[[ Data under study open ]]

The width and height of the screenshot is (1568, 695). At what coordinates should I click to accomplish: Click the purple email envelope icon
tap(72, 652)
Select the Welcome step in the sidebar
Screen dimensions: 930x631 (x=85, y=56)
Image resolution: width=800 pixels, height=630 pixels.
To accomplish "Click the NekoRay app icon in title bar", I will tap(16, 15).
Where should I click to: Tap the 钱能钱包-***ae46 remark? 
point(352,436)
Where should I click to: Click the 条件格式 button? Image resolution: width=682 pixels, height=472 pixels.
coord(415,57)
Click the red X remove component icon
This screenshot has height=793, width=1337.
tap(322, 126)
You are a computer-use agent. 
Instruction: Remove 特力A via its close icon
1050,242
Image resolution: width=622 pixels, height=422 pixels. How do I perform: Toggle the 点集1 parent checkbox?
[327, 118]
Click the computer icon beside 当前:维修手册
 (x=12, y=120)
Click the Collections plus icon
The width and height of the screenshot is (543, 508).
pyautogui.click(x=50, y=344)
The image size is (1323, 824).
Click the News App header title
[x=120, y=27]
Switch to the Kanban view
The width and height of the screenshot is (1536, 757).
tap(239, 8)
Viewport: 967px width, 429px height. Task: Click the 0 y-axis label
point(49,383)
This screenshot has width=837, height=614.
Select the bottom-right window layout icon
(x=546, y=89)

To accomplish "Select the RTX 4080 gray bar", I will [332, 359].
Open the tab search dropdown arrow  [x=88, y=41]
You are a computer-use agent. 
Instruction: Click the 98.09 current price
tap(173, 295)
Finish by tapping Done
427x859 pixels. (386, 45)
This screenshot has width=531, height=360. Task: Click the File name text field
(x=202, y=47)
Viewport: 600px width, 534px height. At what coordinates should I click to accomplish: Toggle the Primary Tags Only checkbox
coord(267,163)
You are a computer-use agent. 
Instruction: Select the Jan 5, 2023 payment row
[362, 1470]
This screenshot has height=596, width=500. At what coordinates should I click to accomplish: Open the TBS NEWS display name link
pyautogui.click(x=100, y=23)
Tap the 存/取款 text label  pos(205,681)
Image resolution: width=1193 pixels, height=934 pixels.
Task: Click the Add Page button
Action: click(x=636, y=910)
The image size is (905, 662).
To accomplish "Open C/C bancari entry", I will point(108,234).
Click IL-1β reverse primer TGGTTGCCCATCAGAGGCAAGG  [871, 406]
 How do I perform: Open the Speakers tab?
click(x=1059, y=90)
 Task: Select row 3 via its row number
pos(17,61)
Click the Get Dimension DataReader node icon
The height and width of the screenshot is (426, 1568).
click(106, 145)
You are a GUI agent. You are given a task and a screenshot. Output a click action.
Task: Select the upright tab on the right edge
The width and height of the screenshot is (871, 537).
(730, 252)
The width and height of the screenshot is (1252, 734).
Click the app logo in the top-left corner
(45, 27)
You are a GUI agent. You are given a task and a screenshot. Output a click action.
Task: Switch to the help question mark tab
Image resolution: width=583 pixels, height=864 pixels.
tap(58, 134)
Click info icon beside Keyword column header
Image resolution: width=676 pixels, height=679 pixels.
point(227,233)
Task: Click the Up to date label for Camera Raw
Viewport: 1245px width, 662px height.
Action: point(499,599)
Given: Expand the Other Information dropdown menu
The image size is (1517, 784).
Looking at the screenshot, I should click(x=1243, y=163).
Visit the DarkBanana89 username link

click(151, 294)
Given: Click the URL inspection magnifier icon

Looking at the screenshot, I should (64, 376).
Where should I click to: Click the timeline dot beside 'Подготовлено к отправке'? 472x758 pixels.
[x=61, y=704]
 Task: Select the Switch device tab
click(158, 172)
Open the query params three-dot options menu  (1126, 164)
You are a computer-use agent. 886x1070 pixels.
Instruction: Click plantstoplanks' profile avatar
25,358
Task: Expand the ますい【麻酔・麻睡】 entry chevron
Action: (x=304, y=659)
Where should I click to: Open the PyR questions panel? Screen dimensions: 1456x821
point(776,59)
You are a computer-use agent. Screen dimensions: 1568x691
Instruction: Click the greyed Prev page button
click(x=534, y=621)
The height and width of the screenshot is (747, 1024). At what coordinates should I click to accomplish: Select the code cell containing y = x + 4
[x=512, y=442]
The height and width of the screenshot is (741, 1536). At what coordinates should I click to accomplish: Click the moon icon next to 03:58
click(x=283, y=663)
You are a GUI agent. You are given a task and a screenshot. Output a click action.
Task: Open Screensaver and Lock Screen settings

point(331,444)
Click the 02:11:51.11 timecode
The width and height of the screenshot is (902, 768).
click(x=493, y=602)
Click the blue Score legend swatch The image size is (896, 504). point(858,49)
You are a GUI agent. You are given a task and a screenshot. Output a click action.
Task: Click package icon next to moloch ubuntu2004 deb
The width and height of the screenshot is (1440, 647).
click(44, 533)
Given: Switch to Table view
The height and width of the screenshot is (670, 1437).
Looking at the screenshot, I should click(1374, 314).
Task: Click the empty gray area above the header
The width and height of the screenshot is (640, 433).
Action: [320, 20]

[[ Data under study closed ]]

Return every line in the records that includes the string "gray".

To accomplish "Select the RTX 4080 gray bar", I will [332, 359].
Task: Click the empty gray area above the header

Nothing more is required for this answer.